Stronger copyright law will help, not harm, revenue. The only way to convince an audience of freeloaders to do the right thing is to not give them any other choice.

"They made me steal it" is not justification for piracy. Those who profit from this theft are criminals and their money is poison to those who earn their own money honestly.

This comment has been deemed insightful by the community.
Anonymous Coward says:

Re: Re: Re:

It has to be for the collection societies revenue as how else will a chief of a collection society be able to run up a $50,000 brothel bill and claim it all as expenses in the name of copyright prtection: https://torrentfreak.com/anti-piracy-boss-spent-50k-in-brothels-to-protect-copyright-141114/

This comment has been flagged by the community. Click here to show it.

Dave P. says:

Re: Re: Re: boom

Hmm…….When someone of obviously limited intelligence is wrong and losing an argument, they quite often resort to obscenities and/or crass insults. Wonder who that might be? (Clue…..two people in mind, one of which is Donald Trump. The other is not a million miles from these comments – and today’s colour, children, is BLUE – B.L.U.E. – also spelt P.I.G. I.G.N.O.R.A.N.T.)

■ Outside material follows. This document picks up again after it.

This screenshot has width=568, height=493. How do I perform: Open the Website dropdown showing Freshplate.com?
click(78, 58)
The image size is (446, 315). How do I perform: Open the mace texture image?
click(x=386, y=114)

This comment has been deemed insightful by the community.
Chris Brand says:

Re: Re:

"The only way to convince an audience of freeloaders to do the right thing is to not give them any other choice"

This has been proven to be false. Fro example from way back in 2015 https://arstechnica.com/tech-policy/2015/10/spotify-reduces-piracy-but-also-cuts-into-digital-track-sales/

The best way to convince an audience to pay for music is to make doing so just as easy as to pirate it.

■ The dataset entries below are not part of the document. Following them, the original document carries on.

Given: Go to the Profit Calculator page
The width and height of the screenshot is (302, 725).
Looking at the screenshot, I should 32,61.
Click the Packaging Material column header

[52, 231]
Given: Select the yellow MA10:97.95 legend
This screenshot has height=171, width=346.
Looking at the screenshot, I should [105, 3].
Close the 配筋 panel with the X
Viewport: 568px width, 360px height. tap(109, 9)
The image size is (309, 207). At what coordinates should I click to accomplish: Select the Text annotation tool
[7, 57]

This comment has been deemed insightful by the community.
Anonymous Coward says:

Re: Re:

I agree that those who are getting their money dishonestly are to blame.

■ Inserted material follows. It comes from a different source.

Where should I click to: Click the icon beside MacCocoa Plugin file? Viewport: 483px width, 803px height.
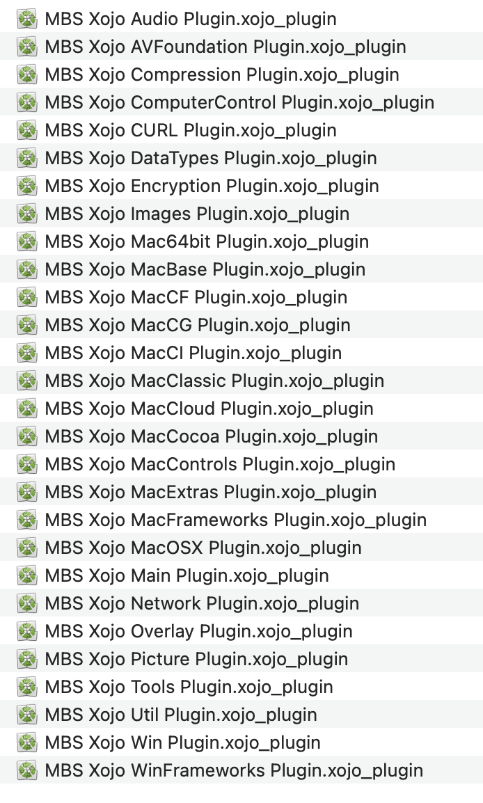(x=26, y=436)
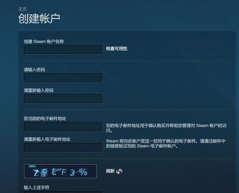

CISAC and similar organizations need to be put on US sanctions list and have their assets stripped along with every other US enemy that has the stated goal of eliminating free speech protections at home for the United States.

This comment has been deemed insightful by the community.
PaulT (profile) says:

Re: Re:

"The only way to convince an audience of freeloaders to do the right thing is to not give them any other choice."

What’s sad is that you’re apparently still believing this, despite a full decade of this claim being proven wrong.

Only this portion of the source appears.